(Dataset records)
+ + +

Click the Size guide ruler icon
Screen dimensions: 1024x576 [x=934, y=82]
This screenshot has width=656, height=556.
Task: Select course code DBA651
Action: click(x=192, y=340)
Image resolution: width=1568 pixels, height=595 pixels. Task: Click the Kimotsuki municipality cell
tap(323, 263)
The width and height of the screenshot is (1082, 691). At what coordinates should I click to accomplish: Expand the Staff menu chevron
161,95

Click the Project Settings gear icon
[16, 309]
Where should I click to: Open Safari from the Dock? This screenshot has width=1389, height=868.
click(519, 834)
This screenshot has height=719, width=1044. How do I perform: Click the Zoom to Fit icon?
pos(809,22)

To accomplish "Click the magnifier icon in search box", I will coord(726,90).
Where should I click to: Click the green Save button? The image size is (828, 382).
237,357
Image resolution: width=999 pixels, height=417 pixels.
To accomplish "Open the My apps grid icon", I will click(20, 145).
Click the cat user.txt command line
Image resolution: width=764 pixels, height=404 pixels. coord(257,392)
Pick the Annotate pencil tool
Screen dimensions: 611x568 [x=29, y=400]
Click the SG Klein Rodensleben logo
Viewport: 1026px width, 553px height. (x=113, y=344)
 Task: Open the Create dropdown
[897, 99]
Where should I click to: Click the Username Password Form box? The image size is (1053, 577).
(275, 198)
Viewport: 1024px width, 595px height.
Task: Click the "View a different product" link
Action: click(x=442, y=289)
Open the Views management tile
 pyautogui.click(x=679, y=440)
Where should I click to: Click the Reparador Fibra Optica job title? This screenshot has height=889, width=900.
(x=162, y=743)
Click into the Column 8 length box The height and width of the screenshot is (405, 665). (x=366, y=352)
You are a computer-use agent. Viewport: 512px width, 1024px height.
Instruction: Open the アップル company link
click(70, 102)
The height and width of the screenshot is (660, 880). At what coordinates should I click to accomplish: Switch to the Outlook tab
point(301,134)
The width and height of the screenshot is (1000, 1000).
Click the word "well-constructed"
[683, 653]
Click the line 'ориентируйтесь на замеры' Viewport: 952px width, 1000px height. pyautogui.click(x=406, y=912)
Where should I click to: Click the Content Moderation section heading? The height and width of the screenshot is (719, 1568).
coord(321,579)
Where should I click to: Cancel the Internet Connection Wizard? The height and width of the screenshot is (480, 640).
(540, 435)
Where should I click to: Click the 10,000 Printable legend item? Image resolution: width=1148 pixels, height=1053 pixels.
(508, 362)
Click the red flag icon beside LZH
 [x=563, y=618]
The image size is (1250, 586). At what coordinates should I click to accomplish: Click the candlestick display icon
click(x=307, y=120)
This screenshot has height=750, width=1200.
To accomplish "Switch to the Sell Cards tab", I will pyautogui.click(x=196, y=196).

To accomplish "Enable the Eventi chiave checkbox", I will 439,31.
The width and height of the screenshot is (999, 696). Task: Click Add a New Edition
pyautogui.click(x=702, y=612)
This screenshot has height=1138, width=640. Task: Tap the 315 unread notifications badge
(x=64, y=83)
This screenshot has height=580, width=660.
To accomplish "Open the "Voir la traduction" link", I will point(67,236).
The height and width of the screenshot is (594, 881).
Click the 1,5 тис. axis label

+ + +

Work to be completed >>
Reproduce all of the entries word for word.

Result for this task >>
Click the Size guide ruler icon
Screen dimensions: 1024x576 [x=934, y=82]
This screenshot has width=656, height=556.
Task: Select course code DBA651
Action: click(x=192, y=340)
Image resolution: width=1568 pixels, height=595 pixels. Task: Click the Kimotsuki municipality cell
tap(323, 263)
The width and height of the screenshot is (1082, 691). At what coordinates should I click to accomplish: Expand the Staff menu chevron
161,95

Click the Project Settings gear icon
[16, 309]
Where should I click to: Open Safari from the Dock? This screenshot has width=1389, height=868.
click(519, 834)
This screenshot has height=719, width=1044. How do I perform: Click the Zoom to Fit icon?
pos(809,22)

To accomplish "Click the magnifier icon in search box", I will coord(726,90).
Where should I click to: Click the green Save button? The image size is (828, 382).
237,357
Image resolution: width=999 pixels, height=417 pixels.
To accomplish "Open the My apps grid icon", I will click(20, 145).
Click the cat user.txt command line
Image resolution: width=764 pixels, height=404 pixels. coord(257,392)
Pick the Annotate pencil tool
Screen dimensions: 611x568 [x=29, y=400]
Click the SG Klein Rodensleben logo
Viewport: 1026px width, 553px height. (x=113, y=344)
 Task: Open the Create dropdown
[897, 99]
Where should I click to: Click the Username Password Form box? The image size is (1053, 577).
(275, 198)
Viewport: 1024px width, 595px height.
Task: Click the "View a different product" link
Action: click(x=442, y=289)
Open the Views management tile
 pyautogui.click(x=679, y=440)
Where should I click to: Click the Reparador Fibra Optica job title? This screenshot has height=889, width=900.
(x=162, y=743)
Click into the Column 8 length box The height and width of the screenshot is (405, 665). (x=366, y=352)
You are a computer-use agent. Viewport: 512px width, 1024px height.
Instruction: Open the アップル company link
click(70, 102)
The height and width of the screenshot is (660, 880). At what coordinates should I click to accomplish: Switch to the Outlook tab
point(301,134)
The width and height of the screenshot is (1000, 1000).
Click the word "well-constructed"
[683, 653]
Click the line 'ориентируйтесь на замеры' Viewport: 952px width, 1000px height. pyautogui.click(x=406, y=912)
Where should I click to: Click the Content Moderation section heading? The height and width of the screenshot is (719, 1568).
coord(321,579)
Where should I click to: Cancel the Internet Connection Wizard? The height and width of the screenshot is (480, 640).
(540, 435)
Where should I click to: Click the 10,000 Printable legend item? Image resolution: width=1148 pixels, height=1053 pixels.
(508, 362)
Click the red flag icon beside LZH
 [x=563, y=618]
The image size is (1250, 586). At what coordinates should I click to accomplish: Click the candlestick display icon
click(x=307, y=120)
This screenshot has height=750, width=1200.
To accomplish "Switch to the Sell Cards tab", I will pyautogui.click(x=196, y=196).

To accomplish "Enable the Eventi chiave checkbox", I will 439,31.
The width and height of the screenshot is (999, 696). Task: Click Add a New Edition
pyautogui.click(x=702, y=612)
This screenshot has height=1138, width=640. Task: Tap the 315 unread notifications badge
(x=64, y=83)
This screenshot has height=580, width=660.
To accomplish "Open the "Voir la traduction" link", I will point(67,236).
The height and width of the screenshot is (594, 881).
Click the 1,5 тис. axis label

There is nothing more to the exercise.